→ **Exercise brief**
Please copy out, word for word, the lines of the listing below, starting with the line that contains "Identify the location of list-item: JavaScript" and going on through the final line of the listing.

[Available data — start]

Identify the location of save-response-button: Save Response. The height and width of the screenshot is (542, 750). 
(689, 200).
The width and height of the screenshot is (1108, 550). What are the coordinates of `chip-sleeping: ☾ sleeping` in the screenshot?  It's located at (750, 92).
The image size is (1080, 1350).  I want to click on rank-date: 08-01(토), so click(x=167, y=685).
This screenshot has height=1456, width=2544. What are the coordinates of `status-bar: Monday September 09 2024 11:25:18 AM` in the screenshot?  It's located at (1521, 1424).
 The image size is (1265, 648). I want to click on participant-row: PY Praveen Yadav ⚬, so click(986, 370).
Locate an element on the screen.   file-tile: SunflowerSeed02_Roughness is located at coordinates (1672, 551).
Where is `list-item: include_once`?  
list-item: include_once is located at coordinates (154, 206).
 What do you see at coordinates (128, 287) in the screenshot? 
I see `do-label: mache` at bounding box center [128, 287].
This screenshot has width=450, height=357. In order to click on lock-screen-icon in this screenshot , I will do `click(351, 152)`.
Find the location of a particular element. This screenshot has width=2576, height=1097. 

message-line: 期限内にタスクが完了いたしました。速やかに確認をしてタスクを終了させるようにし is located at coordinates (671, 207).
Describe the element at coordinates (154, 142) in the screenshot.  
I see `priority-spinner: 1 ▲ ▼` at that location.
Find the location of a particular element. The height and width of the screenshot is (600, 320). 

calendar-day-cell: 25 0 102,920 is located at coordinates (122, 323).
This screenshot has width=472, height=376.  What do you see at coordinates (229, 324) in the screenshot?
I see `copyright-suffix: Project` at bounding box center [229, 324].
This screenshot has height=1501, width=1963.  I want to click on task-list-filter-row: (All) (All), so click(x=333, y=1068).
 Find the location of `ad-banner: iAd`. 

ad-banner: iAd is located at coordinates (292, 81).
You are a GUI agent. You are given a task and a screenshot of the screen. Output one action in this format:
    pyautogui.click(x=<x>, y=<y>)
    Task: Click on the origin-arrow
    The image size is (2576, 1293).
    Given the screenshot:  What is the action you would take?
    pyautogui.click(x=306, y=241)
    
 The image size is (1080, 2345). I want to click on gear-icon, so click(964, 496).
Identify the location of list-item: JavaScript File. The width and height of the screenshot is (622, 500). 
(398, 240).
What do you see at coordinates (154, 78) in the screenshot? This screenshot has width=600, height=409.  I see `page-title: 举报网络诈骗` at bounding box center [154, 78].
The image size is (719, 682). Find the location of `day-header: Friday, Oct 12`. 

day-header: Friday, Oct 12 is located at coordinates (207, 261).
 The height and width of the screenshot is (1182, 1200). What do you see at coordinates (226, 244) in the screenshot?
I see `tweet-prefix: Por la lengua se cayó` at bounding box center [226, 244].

[Available data — finish]

→ **Result of this exercise**
Identify the location of list-item: JavaScript File. The width and height of the screenshot is (622, 500). 
(398, 240).
What do you see at coordinates (154, 78) in the screenshot? This screenshot has width=600, height=409.  I see `page-title: 举报网络诈骗` at bounding box center [154, 78].
The image size is (719, 682). Find the location of `day-header: Friday, Oct 12`. 

day-header: Friday, Oct 12 is located at coordinates (207, 261).
 The height and width of the screenshot is (1182, 1200). What do you see at coordinates (226, 244) in the screenshot?
I see `tweet-prefix: Por la lengua se cayó` at bounding box center [226, 244].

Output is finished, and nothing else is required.